Dopo aver constatato la manomissione del sistema d’emergenza dei freni, la Procura di Verbania ora si concentra sulle attività di manutenzione dell’impianto. Dopo oltre un mese dalla tragedia la lista dei possibili responsabili si allunga

Ai primi tre fermi si aggiungono altre 11 persone: l’inchiesta sulla tragedia del Mottarone dello scorso 23 maggio (leggi qui) si allarga e ora, nella richiesta di incidente probatorio, sono 14 gli indagati elencati. I primi tre fermati, il giorno dopo l’incidente che ha portato alla morte di 14 persone, erano il gestore della funivia, Luigi Nerini, il direttore d’esercizio Enrico Perocchio, e il capo servizio Gabriele Tadini. Tutti erano poi stati scarcerati, Tadini è l’unico attualmente agli arresti domiciliari (ne abbiamo parlato qui).
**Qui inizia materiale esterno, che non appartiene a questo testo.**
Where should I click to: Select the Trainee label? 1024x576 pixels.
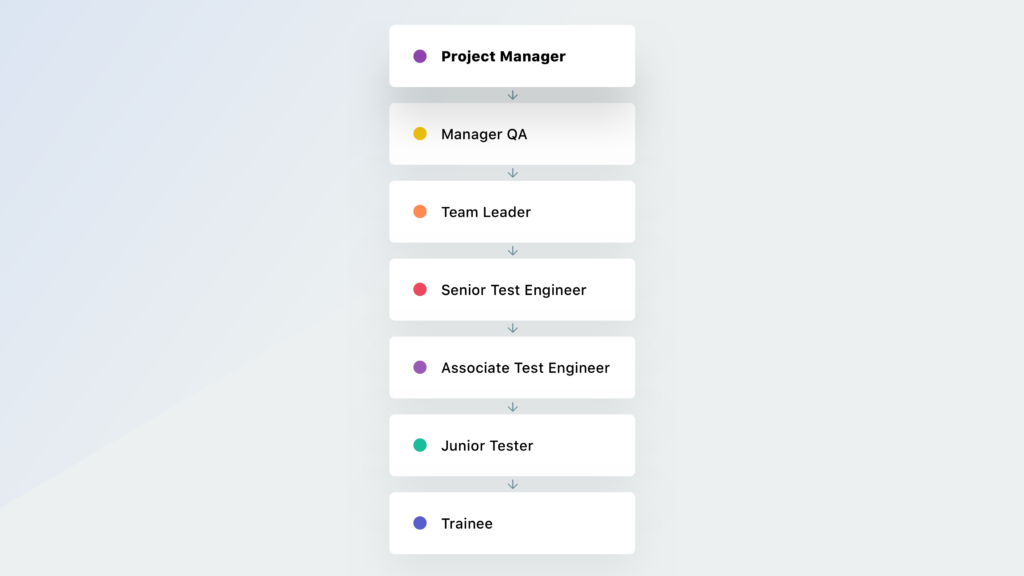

Ora all’elenco si aggiungono anche: le due società che si occupavano della manutenzione dell’impianto, Ferrovie del Mottarone e la Leitner; Anton Seeber, presidente del Cda della Leitner; Martin Leitner, consigliere delegato della stessa azienda; Peter Rabanser, dirigente responsabile del Customer Service della Leitner e delegato per l’ambiente e la sicurezza relativa agli impianti a fune; Rino Fanetti, dipendente Leitner, che “in data 22 novembre 2016 ha eseguito la testa fusa della fune traente superiore della cabina 3”. E ancora: Alessandro Rossi della Sateco srl, “che ha effettuato in prima persone le prove magneto-induttive a novembre 2019”, e Davide Moschitti, che per conto della stessa azienda ha operato il controllo nel novembre 2020. Rientra nelle indagini anche Federico Samonini, legale rappresentante della Scf Monterosa srl, “che ha fatto interventi di manutenzione e controllo visivo delle teste fuse e le ha sostituite a scadenza”, ad eccezione della testa fusa della cabina 3 precipitata, la cui sostituzione era prevista per novembre 2021. Si contano ancora Fabrizio Pezzolo, rappresentante legale della Rvs Srl, che si occupava della “manutenzione delle centraline idrauliche” e il suo dipendente Davide Marchetto, “responsabile tecnico degli impianti a fune”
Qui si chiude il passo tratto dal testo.